--- Begin SOURCE DOCUMENT ---

What Are Power Schedules?

When AFL++ selects a test case from the queue, it decides how many fuzzing attempts to perform on it. The power schedule is the algorithm that makes this decision. Different schedules optimize for:
  • Fast coverage growth (explore mode)
  • Deep path exploration (exploit mode)
  • Rare edge discovery
  • Balanced approaches

Available Schedules

Select a power schedule with the -p option: 
afl-fuzz -i input -o output -p explore -- ./target @@

explore (default)

Balanced schedule that favors finding new paths quickly while still exploring existing ones.
Best for: General-purpose fuzzing, initial campaigns, unknown targets
afl-fuzz -i input -o output -p explore -- ./target @@

fast

Prioritizes quick execution and rapid iteration through the queue.
Best for: Targets with fast execution, large initial corpus, time-constrained fuzzing
afl-fuzz -i input -o output -p fast -- ./target @@

coe (Cut-Off Exponential)

AFLfast schedule that favors recently discovered paths.

--- End SOURCE DOCUMENT ---
--- Begin ENTRIES SUPPLIED ---

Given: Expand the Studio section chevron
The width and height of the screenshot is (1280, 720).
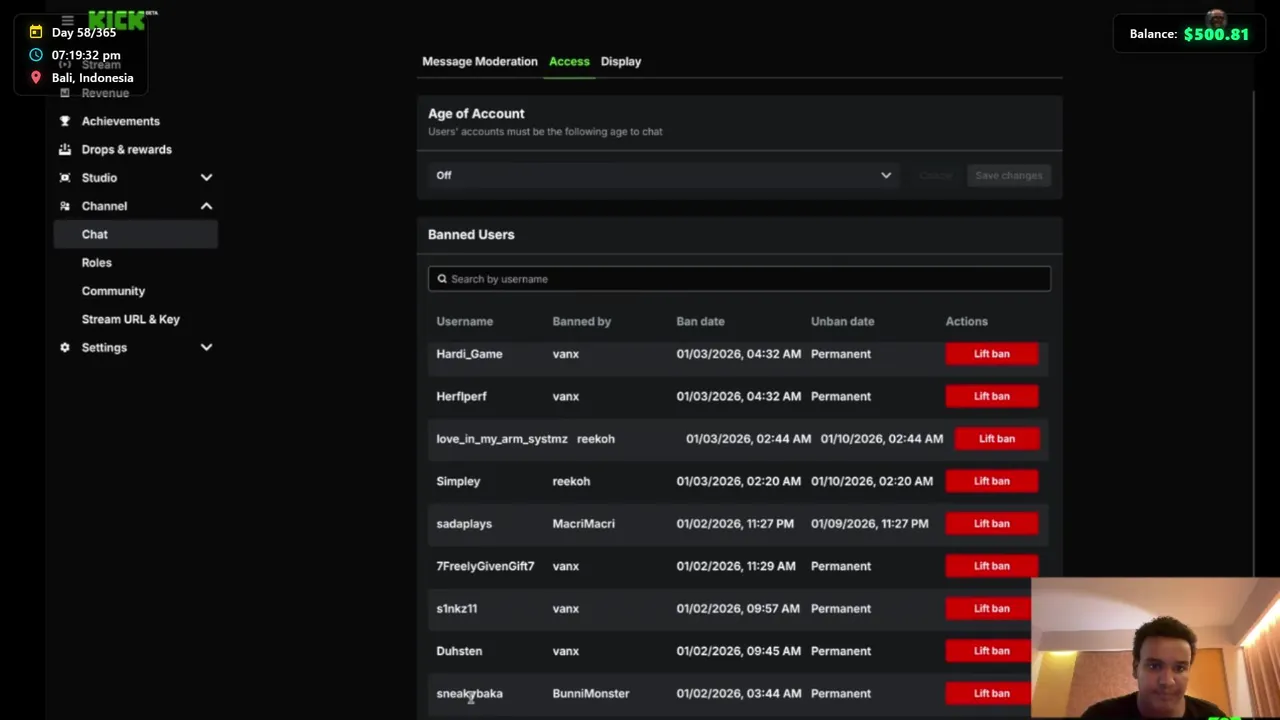Looking at the screenshot, I should [x=206, y=177].
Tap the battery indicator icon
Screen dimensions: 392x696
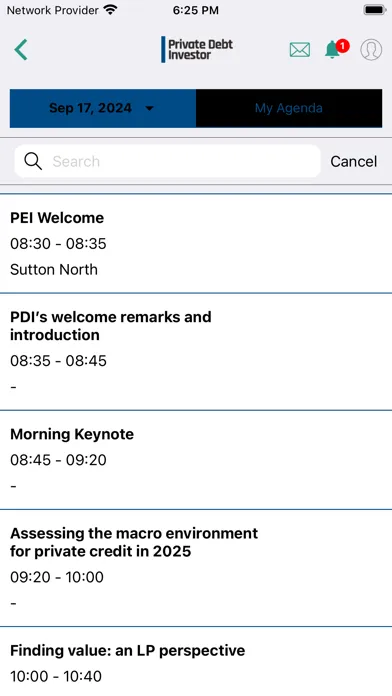[375, 10]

--- End ENTRIES SUPPLIED ---

__LIST OF TASKS__
(1) According to the AFL++ power schedules page, which schedule is the default?
(2) Reproduce the AFL++ power schedules page word for word, everything from "Best for: General-purpose" down to "coe (Cut-Off Exponential)".
Answer from the AFL++ power schedules page alone, not from the material.

__ANSWER LIST__
(1) The explore schedule.

(2)
Best for: General-purpose fuzzing, initial campaigns, unknown targets
afl-fuzz -i input -o output -p explore -- ./target @@

fast

Prioritizes quick execution and rapid iteration through the queue.
Best for: Targets with fast execution, large initial corpus, time-constrained fuzzing
afl-fuzz -i input -o output -p fast -- ./target @@

coe (Cut-Off Exponential)